__Kutipan Sumber__.
====

Sertifikat Standar (SBU) merupakan legalitas untuk melaksanakan kegiatan usaha dalam bentuk pernyataan Pelaku Usaha untuk memenuhi standar usaha dalam rangka melakukan kegiatan usaha yang diberikan melalui Sistem OSS.

    Melalui Peraturan Menteri Pekerjaan Umum dan Perumahan Rakyat  nomor 06 tahun 2021 tentang  Standar Kegiatan Usaha dan Produk pada Penyelenggaraan Perizinan berusaha berbasis Risiko sektor Pekerjaan Umum dan Perumahan Rakyat (PM 06/21) diterangkan bahwa Subsektor Jasa Konstruksi merupakan jenis pekerjaan berbasis Resiko berskala Menengah tinggi. Selanjutnya Peraturan Menteri ini juga sekaligus menetapkan Klasifikasi dan Subklasifikasi SBU yang telah dikonversi dengan Klasifikasi Baku Lapangan usaha Indonesia (KBLI). 

    "Ketentuan PM 06/21 tidak berlaku untuk SBU dan SKK dibidang Kelistrikan. Dalam hal ini harus mengacu kepada Peraturan Menteri Energi dan Sumber Daya Mineral Nomor 05 tahun 2021 tentang Penetapan Standar Kegiatan Usaha dan Produk pada Penyelenggaraan Perizinan berusaha berbasis Risiko Sektor Energi dan Sumber Daya Mineral"

====

[Entri untuk menemukan item yang ditampilkan]
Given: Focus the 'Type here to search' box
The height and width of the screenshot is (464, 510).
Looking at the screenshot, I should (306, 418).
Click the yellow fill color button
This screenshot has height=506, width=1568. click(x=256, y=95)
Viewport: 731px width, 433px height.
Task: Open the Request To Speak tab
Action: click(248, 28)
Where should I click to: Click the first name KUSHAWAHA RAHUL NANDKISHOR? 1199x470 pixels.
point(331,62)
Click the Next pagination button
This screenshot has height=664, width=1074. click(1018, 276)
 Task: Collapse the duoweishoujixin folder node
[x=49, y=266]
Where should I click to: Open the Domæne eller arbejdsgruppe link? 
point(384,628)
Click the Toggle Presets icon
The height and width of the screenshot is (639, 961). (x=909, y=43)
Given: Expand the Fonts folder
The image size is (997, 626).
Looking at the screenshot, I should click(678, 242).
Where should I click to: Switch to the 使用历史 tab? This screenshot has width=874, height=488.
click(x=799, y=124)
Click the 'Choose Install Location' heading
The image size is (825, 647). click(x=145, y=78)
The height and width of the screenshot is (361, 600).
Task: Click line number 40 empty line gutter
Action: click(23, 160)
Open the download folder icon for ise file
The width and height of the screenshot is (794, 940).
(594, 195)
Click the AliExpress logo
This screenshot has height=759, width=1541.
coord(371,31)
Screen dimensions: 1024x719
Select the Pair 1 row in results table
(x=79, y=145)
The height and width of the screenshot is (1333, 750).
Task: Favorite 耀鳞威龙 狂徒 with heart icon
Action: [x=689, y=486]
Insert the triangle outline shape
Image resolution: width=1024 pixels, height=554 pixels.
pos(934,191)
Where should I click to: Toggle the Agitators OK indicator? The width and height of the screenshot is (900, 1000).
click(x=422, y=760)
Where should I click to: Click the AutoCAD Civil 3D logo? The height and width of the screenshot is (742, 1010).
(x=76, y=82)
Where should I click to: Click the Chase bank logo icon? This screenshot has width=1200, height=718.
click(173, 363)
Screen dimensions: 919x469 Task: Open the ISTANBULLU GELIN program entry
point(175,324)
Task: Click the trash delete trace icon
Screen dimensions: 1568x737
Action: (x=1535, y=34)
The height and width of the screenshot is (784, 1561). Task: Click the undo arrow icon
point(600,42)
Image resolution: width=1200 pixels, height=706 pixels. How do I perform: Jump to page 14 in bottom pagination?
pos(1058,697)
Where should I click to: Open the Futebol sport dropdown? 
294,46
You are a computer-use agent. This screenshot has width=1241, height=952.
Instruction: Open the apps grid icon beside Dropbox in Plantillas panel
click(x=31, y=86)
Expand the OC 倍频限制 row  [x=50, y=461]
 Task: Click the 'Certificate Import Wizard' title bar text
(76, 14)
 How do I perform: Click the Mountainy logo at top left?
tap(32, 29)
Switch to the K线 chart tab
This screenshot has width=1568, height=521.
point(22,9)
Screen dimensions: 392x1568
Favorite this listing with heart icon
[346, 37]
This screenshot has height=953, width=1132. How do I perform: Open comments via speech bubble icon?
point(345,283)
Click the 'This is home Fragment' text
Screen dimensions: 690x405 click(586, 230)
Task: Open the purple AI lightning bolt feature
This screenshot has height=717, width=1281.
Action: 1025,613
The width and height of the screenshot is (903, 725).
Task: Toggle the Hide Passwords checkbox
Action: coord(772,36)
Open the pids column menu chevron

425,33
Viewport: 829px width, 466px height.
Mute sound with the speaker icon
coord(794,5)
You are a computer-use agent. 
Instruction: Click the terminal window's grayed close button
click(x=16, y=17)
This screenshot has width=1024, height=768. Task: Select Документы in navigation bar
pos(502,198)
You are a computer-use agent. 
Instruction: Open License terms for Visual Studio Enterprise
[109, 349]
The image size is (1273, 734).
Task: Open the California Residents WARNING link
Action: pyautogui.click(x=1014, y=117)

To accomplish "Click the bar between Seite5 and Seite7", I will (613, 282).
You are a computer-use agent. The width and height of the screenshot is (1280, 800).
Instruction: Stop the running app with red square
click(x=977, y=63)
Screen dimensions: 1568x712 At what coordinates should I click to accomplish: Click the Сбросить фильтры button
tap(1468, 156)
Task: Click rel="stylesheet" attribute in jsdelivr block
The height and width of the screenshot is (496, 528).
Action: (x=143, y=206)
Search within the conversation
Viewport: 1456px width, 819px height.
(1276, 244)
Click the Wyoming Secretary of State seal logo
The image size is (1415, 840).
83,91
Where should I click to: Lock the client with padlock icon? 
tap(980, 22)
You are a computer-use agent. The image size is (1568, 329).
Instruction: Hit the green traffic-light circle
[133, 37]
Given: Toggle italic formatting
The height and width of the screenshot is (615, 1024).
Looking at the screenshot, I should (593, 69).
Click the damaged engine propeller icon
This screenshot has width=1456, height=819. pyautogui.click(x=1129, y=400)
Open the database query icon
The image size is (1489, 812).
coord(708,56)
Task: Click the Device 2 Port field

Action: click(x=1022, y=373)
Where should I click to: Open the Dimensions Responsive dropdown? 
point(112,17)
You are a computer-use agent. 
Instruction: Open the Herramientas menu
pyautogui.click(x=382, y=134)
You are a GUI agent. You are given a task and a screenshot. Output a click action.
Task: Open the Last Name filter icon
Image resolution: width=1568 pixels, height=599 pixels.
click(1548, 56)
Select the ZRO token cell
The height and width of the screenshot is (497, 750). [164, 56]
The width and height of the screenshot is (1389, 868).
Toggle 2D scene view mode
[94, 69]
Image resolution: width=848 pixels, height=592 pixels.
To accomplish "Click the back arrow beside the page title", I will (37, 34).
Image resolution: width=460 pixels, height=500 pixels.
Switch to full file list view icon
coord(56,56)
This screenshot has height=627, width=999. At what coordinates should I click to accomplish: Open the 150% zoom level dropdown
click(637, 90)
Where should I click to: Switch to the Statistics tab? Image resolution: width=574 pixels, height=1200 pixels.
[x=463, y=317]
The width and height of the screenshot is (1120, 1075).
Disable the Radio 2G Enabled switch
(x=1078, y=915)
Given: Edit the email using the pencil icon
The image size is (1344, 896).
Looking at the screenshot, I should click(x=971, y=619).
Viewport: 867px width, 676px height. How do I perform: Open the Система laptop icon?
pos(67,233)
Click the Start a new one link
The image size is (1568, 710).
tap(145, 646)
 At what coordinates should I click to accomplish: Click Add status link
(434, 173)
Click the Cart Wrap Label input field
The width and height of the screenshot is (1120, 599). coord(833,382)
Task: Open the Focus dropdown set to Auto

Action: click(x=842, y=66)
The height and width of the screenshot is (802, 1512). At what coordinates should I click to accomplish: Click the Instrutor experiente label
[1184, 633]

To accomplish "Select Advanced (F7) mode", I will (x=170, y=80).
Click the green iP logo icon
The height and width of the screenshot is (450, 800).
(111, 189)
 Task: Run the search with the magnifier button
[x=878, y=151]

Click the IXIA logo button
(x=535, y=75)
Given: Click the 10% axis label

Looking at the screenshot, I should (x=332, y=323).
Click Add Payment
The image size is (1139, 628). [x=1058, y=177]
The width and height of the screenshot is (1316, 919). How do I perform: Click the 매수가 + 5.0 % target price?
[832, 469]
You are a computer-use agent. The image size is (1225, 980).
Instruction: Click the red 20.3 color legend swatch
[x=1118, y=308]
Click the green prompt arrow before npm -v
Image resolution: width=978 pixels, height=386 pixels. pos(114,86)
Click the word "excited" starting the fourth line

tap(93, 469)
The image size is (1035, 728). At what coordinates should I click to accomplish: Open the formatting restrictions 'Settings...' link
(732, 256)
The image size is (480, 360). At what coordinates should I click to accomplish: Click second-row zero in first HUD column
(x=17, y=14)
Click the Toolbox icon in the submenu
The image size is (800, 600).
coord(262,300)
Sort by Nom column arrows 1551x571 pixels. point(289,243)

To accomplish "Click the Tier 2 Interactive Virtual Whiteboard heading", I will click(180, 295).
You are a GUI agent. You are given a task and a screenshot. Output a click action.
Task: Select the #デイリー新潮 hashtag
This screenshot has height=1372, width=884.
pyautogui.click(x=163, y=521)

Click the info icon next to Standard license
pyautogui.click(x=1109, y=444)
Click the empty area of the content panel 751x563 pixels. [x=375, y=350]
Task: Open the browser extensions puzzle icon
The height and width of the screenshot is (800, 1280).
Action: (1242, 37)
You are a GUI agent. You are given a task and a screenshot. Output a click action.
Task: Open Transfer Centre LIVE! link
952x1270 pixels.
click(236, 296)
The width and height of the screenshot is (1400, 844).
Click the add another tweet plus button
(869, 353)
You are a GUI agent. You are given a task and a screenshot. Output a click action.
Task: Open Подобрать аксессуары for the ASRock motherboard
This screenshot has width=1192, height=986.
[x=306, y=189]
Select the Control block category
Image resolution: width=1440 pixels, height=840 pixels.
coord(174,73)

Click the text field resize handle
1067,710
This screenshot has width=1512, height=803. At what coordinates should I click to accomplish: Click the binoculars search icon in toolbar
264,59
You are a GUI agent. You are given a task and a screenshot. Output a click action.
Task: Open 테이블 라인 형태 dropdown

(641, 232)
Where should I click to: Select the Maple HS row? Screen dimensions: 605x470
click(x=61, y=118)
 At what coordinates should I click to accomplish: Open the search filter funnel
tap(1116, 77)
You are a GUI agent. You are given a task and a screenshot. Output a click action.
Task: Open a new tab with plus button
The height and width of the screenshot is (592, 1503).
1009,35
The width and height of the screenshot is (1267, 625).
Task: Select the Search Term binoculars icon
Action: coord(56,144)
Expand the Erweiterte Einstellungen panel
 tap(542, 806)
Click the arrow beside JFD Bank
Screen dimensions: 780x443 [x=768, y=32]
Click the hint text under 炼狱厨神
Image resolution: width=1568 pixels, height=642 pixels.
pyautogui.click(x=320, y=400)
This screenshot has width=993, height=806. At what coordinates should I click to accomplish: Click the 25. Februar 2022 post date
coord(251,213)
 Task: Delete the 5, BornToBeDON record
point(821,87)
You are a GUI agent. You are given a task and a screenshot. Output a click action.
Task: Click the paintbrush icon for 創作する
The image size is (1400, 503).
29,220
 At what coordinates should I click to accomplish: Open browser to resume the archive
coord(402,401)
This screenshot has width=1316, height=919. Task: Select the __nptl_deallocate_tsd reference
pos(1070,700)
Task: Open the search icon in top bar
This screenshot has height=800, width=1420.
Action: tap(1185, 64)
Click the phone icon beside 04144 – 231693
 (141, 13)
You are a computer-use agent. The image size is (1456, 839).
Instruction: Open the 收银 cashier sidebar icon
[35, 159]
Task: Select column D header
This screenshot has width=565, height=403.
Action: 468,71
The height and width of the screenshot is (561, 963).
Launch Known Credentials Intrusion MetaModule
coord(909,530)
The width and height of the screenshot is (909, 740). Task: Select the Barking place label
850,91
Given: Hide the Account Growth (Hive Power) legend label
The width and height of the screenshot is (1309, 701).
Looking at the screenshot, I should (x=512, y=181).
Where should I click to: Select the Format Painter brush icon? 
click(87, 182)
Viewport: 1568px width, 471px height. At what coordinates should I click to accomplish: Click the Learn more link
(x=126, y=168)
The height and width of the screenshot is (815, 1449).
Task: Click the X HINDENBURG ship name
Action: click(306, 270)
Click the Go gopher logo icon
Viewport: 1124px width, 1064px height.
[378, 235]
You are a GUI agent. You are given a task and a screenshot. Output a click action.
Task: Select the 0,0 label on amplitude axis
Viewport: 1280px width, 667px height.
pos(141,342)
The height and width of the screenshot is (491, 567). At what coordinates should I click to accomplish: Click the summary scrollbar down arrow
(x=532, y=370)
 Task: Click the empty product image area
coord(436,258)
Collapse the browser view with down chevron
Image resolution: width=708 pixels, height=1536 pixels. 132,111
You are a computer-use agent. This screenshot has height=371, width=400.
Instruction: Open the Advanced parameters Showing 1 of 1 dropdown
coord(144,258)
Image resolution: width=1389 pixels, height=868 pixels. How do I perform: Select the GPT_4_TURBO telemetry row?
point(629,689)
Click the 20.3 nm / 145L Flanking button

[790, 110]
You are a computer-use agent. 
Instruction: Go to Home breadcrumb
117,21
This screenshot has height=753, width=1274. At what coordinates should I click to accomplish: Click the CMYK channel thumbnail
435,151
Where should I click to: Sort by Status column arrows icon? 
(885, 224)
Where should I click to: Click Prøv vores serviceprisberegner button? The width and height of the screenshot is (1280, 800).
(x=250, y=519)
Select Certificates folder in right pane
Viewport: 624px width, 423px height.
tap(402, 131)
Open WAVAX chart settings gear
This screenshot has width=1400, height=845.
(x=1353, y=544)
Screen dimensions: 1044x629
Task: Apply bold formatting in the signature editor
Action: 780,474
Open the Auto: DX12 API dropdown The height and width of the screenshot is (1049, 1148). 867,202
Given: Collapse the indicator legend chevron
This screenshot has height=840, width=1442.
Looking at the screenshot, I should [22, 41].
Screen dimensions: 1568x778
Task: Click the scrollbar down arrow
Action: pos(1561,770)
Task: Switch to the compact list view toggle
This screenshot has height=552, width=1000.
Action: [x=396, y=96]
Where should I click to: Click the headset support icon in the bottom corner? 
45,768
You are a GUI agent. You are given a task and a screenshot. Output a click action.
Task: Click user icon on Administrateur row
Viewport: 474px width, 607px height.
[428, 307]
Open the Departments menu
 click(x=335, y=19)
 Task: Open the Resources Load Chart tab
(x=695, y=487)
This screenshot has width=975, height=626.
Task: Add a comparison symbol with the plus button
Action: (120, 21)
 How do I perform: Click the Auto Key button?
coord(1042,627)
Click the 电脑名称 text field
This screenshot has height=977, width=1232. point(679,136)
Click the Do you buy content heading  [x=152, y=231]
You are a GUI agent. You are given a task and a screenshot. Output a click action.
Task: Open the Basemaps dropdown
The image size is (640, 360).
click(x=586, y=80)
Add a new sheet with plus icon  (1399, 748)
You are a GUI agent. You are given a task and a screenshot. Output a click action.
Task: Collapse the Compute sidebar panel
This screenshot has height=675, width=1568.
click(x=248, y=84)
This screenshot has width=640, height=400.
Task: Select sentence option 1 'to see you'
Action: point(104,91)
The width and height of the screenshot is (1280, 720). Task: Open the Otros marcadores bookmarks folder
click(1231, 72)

====

__Soal Latihan__.
**A.** Berdasarkan kutipan tentang Sertifikat Standar (SBU), jelaskan dalam satu sampai tiga kalimat mengapa SBU dan SKK di bidang kelistrikan harus mengacu pada Peraturan Menteri Energi dan Sumber Daya Mineral Nomor 05 tahun 2021.
**B.** Salin tanpa perubahan bagian kutipan tentang Sertifikat Standar (SBU) yang dibuka dengan kata-kata "Melalui Peraturan Menteri Pekerjaan" dan ditutup dengan "usaha Indonesia (KBLI).".
**C.** Terjemahkan kalimat berikut dari kutipan tentang Sertifikat Standar (SBU) ke dalam bahasa Inggris: "Selanjutnya Peraturan Menteri ini juga sekaligus menetapkan Klasifikasi dan Subklasifikasi SBU yang telah dikonversi dengan Klasifikasi Baku Lapangan usaha Indonesia (KBLI)."

__Jawaban Latihan__.
**A.** SBU dan SKK di bidang kelistrikan harus mengacu pada Peraturan Menteri Energi dan Sumber Daya Mineral Nomor 05 tahun 2021 karena ketentuan PM 06/21 tidak berlaku untuk keduanya. Peraturan tersebut mengatur penetapan standar kegiatan usaha dan produk pada penyelenggaraan perizinan berusaha berbasis risiko di sektor energi dan sumber daya mineral.

**B.**
Melalui Peraturan Menteri Pekerjaan Umum dan Perumahan Rakyat  nomor 06 tahun 2021 tentang  Standar Kegiatan Usaha dan Produk pada Penyelenggaraan Perizinan berusaha berbasis Risiko sektor Pekerjaan Umum dan Perumahan Rakyat (PM 06/21) diterangkan bahwa Subsektor Jasa Konstruksi merupakan jenis pekerjaan berbasis Resiko berskala Menengah tinggi. Selanjutnya Peraturan Menteri ini juga sekaligus menetapkan Klasifikasi dan Subklasifikasi SBU yang telah dikonversi dengan Klasifikasi Baku Lapangan usaha Indonesia (KBLI).

**C.** Furthermore, this Ministerial Regulation also establishes the SBU Classifications and Subclassifications, which have been converted in line with the Indonesian Standard Industrial Classification (KBLI).